Le ministère de la santé en partenariat avec l’Organisation Mondiale de la Santé (OMS) a rassemblé les membres du secteur de la santé ainsi que des experts internationaux pour la validation du plan d’amélioration de la qualité des données du Système d’Information Sanitaire (SIS). Chaque participant était invité à apporter son point de vue afin d’améliorer la qualité du manuel de procédures du SIS. « Au cours de l’atelier, le pays va valider le plan d’amélioration de la qualité des données et le manuel de procédures du Système d’Information Sanitaire. Cet atelier se déroule dans une phase cruciale du développement des Comores, juste au moment où le pays met en chantier l’élaboration du plan Comores Emergent en 2030. C’est le moment d’approfondir la réflexion sur l’importance du Système d’Information Sanitaire pour le développement sanitaire du pays », déclare Dr Diarra Abdoulay, le représentant par intérim de l’OMS aux Comores.
Ce dernier a souhaité que la rencontre soit une occasion de dialogue et d’actions concertés pour établir un consensus sur les goulots d’étranglement de la qualité des données du système d’information sanitaire et ainsi valider les actions appropriées pour les lever. Selon lui, l’information sanitaire constitue la base de toute décision. « Sans elle, il est impossible d’apprécier les problèmes et de faire des prévisions pour leur résolution. Elle est fondée sur la collecte et l’analyse de données statistiques fiables et détermine le bien fondé et l’efficacité de toute action de développement sanitaire », élucide-t-il.

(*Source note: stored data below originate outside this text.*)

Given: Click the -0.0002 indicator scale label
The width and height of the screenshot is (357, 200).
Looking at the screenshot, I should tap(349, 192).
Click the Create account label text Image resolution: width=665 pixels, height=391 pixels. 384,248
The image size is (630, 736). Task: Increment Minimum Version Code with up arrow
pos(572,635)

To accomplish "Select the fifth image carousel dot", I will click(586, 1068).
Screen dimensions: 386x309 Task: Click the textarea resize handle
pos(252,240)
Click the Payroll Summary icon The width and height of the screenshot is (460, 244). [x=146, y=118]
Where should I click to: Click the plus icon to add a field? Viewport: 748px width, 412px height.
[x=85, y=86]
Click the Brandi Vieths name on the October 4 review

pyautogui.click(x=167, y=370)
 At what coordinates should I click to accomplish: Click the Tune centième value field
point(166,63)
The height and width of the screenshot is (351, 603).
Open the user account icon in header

« Le document que vous aurez l’occasion de parcourir et valider va permettre au ministère de la santé et à tous les partenaires concernés d’avoir une base solide de planification et de suivi évaluation de leurs interventions pour le bien-être de la population comorienne », dit-il, avant d’ajouter que « nous mesurons notre responsabilité, à nous tous pour le succès de la mise en œuvre de ce plan, d’une part et de ce manuel de procédures de manière générale ».
Jean Youssouf, secrétaire général du ministère de la santé, représentant du ministre dans l’atelier montre que le gouvernement s’est engagé avec fermeté à accélérer le développement économique et social du pays, à travers son plan multisectoriel d’émergence d’ici 2030. « Nous devons beaucoup investir dans le secteur de la santé et de nutrition en termes de financement, d’engagement et de renforcement de capacité des acteurs, de redevabilité autorités nationales et les partenaires techniques et financiers », avance-t-il. Dans ce cadre, le ministère de la santé fait de la promotion de l’utilisation des TIC une intervention importante de la Stratégie Nationale de Cyber santé conformément aux recommandations de l’OMS et de l’Union Internationale des Télécommunications. Cette stratégie élaborée vise à identifier et à réaliser des actions ayant un fort impact sur le système de santé en mutualisant les ressources humaines et financières et en assurant un meilleur suivi et évaluation.